1950年9月,甘露再次强忍悲痛,同意与萧三离婚。中央给了萧三口头警告的处分。1987年5月24日,甘露在北京溘然长逝。她的生前友好、著名画家黄苗子题写了这样的挽联:“声播蚕桑女,名扬花木兰。”
在延安的人生风景线上,发生了一些像严昭与S、吕璜与陈泊、萧三与甘露等等这样一些婚外恋情,并不奇怪。人生和人世总会有大大小小的曲折和意外。这毕竟是那一代仁人志士当中,极少数个人命运发生的曲折和波澜。采访之后,我们细细想过,那种风云激荡的喋血时代、生离死别的人生,那种时时处于死亡威胁之下的煎熬,那种独往独来的孤寂,使得这些志士的生命张力和心弦常常处于绷得极紧的状态。任何一点小小的拨动,都可能使那颗心发出强烈的震颤和回响。天各一方、生死难测的离别与偶遇,漫漫烽火路上的一见钟情,随时准备战死沙场、渴望获得一点温慰的情缘,在高度紧张的环境中希冀获得一点柔情的事情,很难完全避免。
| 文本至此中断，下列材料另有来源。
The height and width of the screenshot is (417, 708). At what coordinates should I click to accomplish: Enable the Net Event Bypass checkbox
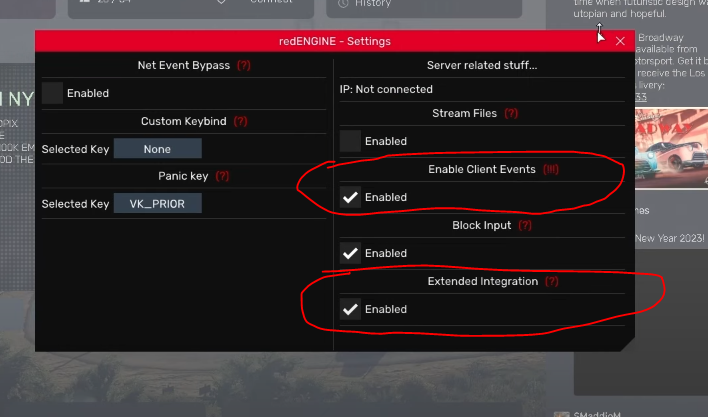tap(52, 93)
他们和她们都是英勇无畏的战士和杰出的革命家,但也是有血有肉的人。那么,就让他们和她们有血有肉地活在我们的记忆中罢。这无损于延安的光辉和那一代革命者的伟大,同时也透出延安女性的美丽与坚忍。
对于面对死亡的战士,我们什么都能理解。
华侨领袖陈嘉庚:中国的希望在延安
20世纪30年代,陈嘉庚已成为南洋著名华侨领袖。
1940年,二战正酣,希特勒的军团在欧洲大陆上长驱直入,各国防线像多米诺骨牌一样连连崩溃,中国半壁河山已经沦陷于日本侵略军的铁蹄,抗战打得十分艰苦。爱好和平的人类乃至整个中华民族,包括海外华侨界都忧心如焚。
在世界的东方,反法西斯的正义之战结局如何,主要看中国了。
就在这时,中国却不断传出国共两党发生“摩擦”的消息。蒋介石政府还向海内外散发了一份关于陕甘宁边区“摩擦”情况的报告。民族命运危在旦夕,中国人打中国人这类令亲者痛、仇者快的事情还是屡屡发生。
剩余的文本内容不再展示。